TEXTE SOURCE:
****************
Huit fois plus de salaire, ça veut dire huit fois plus de public ?
Billie Jean King
Une petite phrase comme facteur déclenchant. La balle de service qui va conduire la championne américaine de tennis, Billie Jean King, alors au début de sa carrière, à se battre sur le terrain et en dehors, pour revendiquer le même salaire que ses confrères mais surtout le respect pour ses consoeurs et elle-même. Puis tout au long de sa vie, et encore aujourd'hui à l'aube de ses 74 ans, à mener le match pour défendre les droits des femmes.
A l'époque, les joueuses de tennis du circuit américain ne sont pas considérées comme professionnelles. Elles sont bien moins rétribuées que les hommes, parfois donc jusqu'à huit fois moins ! Pour le grand patron du tennis américain, un certain Bill Pullman, la chose s'explique simplement,
"Les hommes sont plus captivants à regarder jouer, ils jouent plus vite, ils attirent plus de public".
A jeu égal, salaire égal
La rage au bout de la raquette, Billie Jean King va jusqu'à boycotter le prestigieux circuit américain. Avec ses coéquipières, toutes se retrouvent
illico exclues du championnat officiel. Pas question de rester en touche, elles imaginent et lancent leur propre circuit, 100% féminin (le futur WTA, ndlr), organisant une tournée de matches à travers le pays. Pour se financer, elles se trouvent un sponsor, une marque de cigarettes. Ce qui s'illustre d'ailleurs par quelques scènes savoureuses dans le film, comme lorsque la très attachante directrice du circuit, trop heureuse de décrocher ce financement, exhorte ses joueuses à fumer autant qu'elles le peuvent et dès qu'elles le peuvent, et surtout devant les objectifs des photographes :
"Fumez, fumez les filles, dans tout le pays !" Epoque révolue, à la lecture de la polémique qui agite ces jours-ci le cinéma français, dont certains voudraient voir réduite en cendres toute trace de tabac. Cette toute jeune compétition féminine sera précurseure aussi en s'autorisant de la couleur dans les tenues de tennis, jusqu'ici contraintes au virginal blanc - autant dire une révolution en soi.
****************
TÂCHES À RÉALISER:
A. D'après le texte source, quelles raisons le patron du tennis américain donne-t-il pour justifier que les hommes soient mieux payés que les femmes ?
B. Répondez à ces questions à partir du texte source :
(i) À l'aube de quel âge Billie Jean King se trouve-t-elle aujourd'hui ?
(ii) Quel type de sponsor finance le circuit féminin ?
(iii) À quelle couleur les tenues de tennis étaient-elles contraintes jusque-là ?

JEU DE DONNÉES:
****************
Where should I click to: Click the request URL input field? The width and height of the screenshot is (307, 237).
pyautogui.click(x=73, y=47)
****************
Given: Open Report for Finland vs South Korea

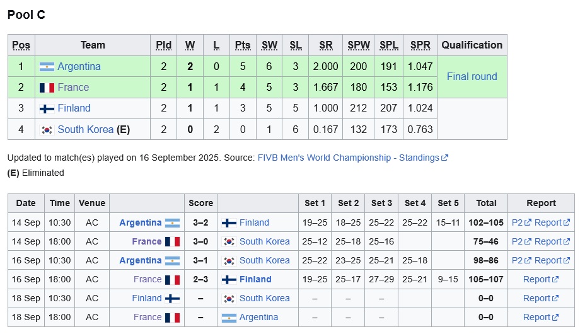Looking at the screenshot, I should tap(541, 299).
****************
RÉPONSES ATTENDUES:
A.
- Les hommes sont plus captivants à regarder jouer.
- Ils jouent plus vite.
- Ils attirent plus de public.

B.
(i) À l'aube de ses 74 ans.
(ii) Une marque de cigarettes.
(iii) Au blanc.